1Dans une société où la sécularisation, parfois érigée en véritable dogme à l’instar de la laïcité française, doit composer avec une avancée de plus en plus prégnante du pluralisme culturel, quelles significations et quelles places donner à la croyance dans la constitution du vivre-ensemble ? C’est à ces questions que l’ouvrage d’Anne-Sophie Lamine tente d’apporter une réponse, au-travers d’une analyse précise et minutieuse des modalités du croire qui, face aux « inquiétudes » parfois légitimes de ceux qui n’en perçoivent que les manifestations les plus extrêmes, en vient à perdre la richesse ainsi que la complexité de ses facettes « culturelles, émotionnelles, éthiques, communautaires » (p. 11). Au moyen d’une approche originale influencée par la philosophie pragmatiste de John Dewey, centrée sur l’analyse des interactions vécues du sujet avec le monde et avec autrui, ainsi que par de nombreuses études anthropologiques et sociologiques sur le religieux, l’auteure se place au niveau de l’expérience du « croire ordinaire », celle éprouvée au quotidien par la communauté de croyants et que le « miroir déformant » (p. 11) des préjugés sociaux tend trop vite sinon à oublier, du moins à négliger. Il s’agit donc de partir de cette expérience et d’en explorer tous les aspects, ce que se propose la sociologue en distinguant les trois modalités qui la composent, chacune constituant une étape de l’analyse : le croire comme « construction de soi », le croire comme « dépassement de soi », et enfin le croire comme « faire communauté ».

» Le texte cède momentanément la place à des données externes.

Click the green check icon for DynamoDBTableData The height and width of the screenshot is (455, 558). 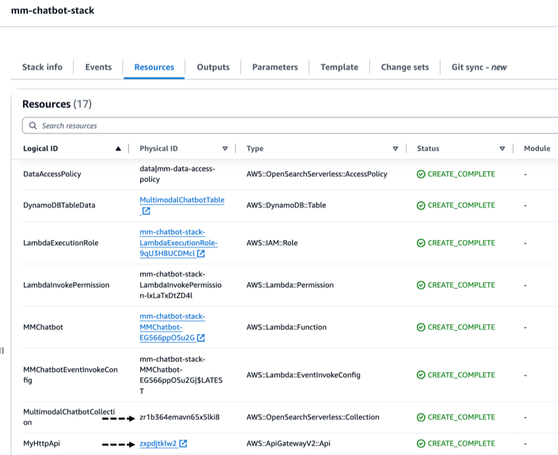pyautogui.click(x=420, y=204)
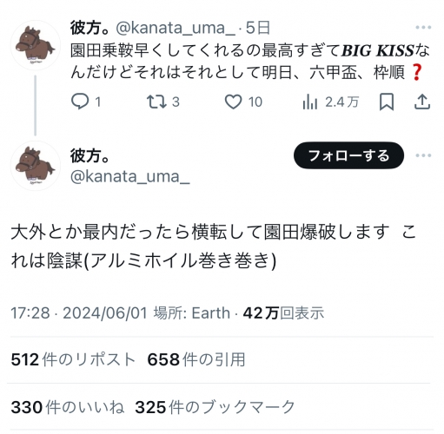This screenshot has height=434, width=444.
Task: Share the first tweet via share icon
Action: tap(422, 102)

  • 1 Anne-Sophie Lamine reprend ici dans ses grandes lignes la brillante analyse de Pascal Engel sur la (...)
  • 2 Un exemple très intéressant de ces stratégies d’adaptation mobilisé par l’auteure est celui de jeun (...)

2Avant de se plonger dans l’examen de ce croire en acte, Anne-Sophie Lamine tente de répondre à une question aussi fondamentale que redoutable : « qu’est-ce que croire ? » (p. 21). Pour ce faire, elle a examine dans le premier chapitre les différentes définitions ayant parcouru l’histoire des idées : de celle, héritée de la pensée classique, qui considère la croyance comme un « assentiment » de la volonté à une proposition mentale, à celles, tirées essentiellement de la philosophie analytique, qui la conçoivent plutôt comme une attitude fonctionnelle liée à l’action1. Comprise comme « forme de vie », la croyance influence et détermine la manière dont les individus interagissent socialement, aussi bien leurs choix que leurs aspirations quotidiennes. En croisant l’analyse avec des entretiens et témoignages de croyants issus de confessions diverses, l’objectif est double. D’une part, l’auteure montre que le croire ne peut se réduire à une activité mentale rationnelle et qu’il implique au contraire une dimension émotive fondamentale ; d’autre part, elle souligne la dimension pratico-sociale de la croyance, en mettant en lumières les « stratégies » individuelles dont font preuve les pratiquants envers les normes et règles constitutives de leur religion2. Anne-Sophie Lamine explique ainsi que la croyance est essentiellement une « mise en acte » des valeurs auxquelles se référent et s’identifient les individus, et ne peut donc se réduire à une activité intérieure. Plus encore, les dimensions pratiques et émotives, que l’auteure souligne par le biais du concept pragmatiste de « transaction » (p. 57) – manière dont un individu interagit avec son environnement – impliquent que le croire n’est jamais vécu comme un système fixe, voire « réifié », mais qu’au contraire le doute, les incertitudes et les remises en question participent pleinement à son expérience. Ainsi, il s’agit de détruire l’« anxiété cartésienne » (p. 41) que peuvent avoir les non-croyants face aux manifestations du religieux, qu’ils perçoivent comme un système d’aliénation empêchant absolument le développement de l’initiative individuelle.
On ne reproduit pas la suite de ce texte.